What Pioneer fails to explain is their staff and student attrition rate. Pioneer Charter started out with 58 students in 9th grade (their last accepting year, Pioneer does not backfill grades 10, 11, 12) and ended up graduating only 34 students! Very surprised the SPED attrition rate was not seen as red flag to Commissioner Chester. Pioneer is supposed to be a “high performing charter school,” the Boston Globe called it a “Top-notch school,” yet half the kids are gone and the BESE is allowing Pioneer to open another school? Why?
Then I read, in the Globe, that Pioneer was looking into acquiring the former Weylu’s Chinese Restaurant on Route 1 as a possible location for Pioneer Charter II, my curiosity was sparked, I had to check it out. This property is listed for $10.75 million, and several buyers are lined up to purchase it. Even though Pioneer is now out of the running for the property, where was the money going to come from, to even entertain this purchase? Is Pioneer affiliated with a non-profit foundation that is willing to buy the property and pick up the tab to cover such costs as fees for legal, project management, and architecture and renovation expenses, and then lease it back to Pioneer?
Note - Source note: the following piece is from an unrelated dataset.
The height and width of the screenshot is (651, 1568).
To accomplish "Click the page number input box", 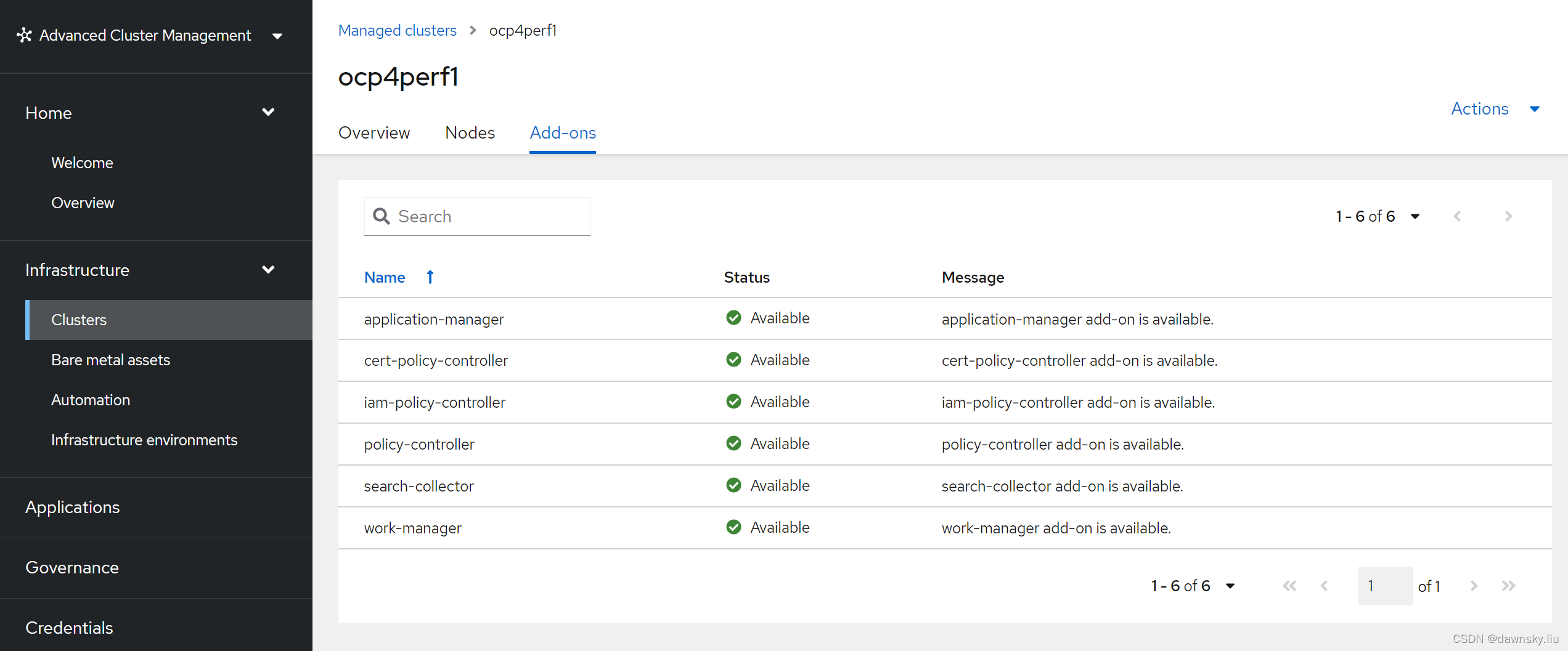I will (x=1384, y=586).
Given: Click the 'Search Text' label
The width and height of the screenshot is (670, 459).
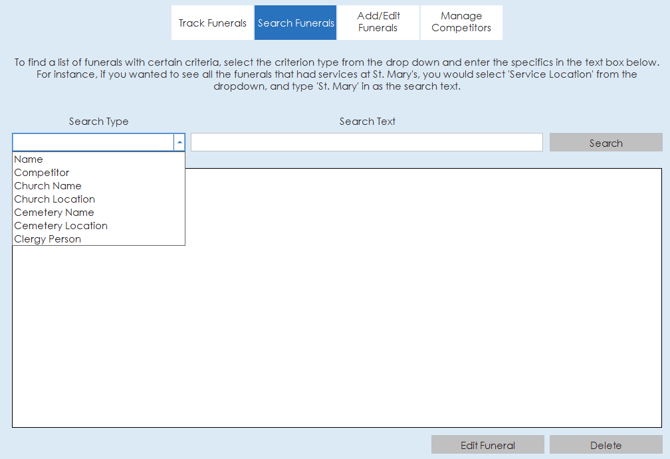Looking at the screenshot, I should tap(367, 121).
Were they planning to approach Mass Development, the state’s finance and development authority, for a tax-exempt bond? If that was the case, it didn’t appear in the Pioneers Charter School application. Was there any thought by Pioneer that, in addition to taking a million dollars to service 72 Saugus students, they would be taking a valuable piece of tax generating property off the Saugus roll?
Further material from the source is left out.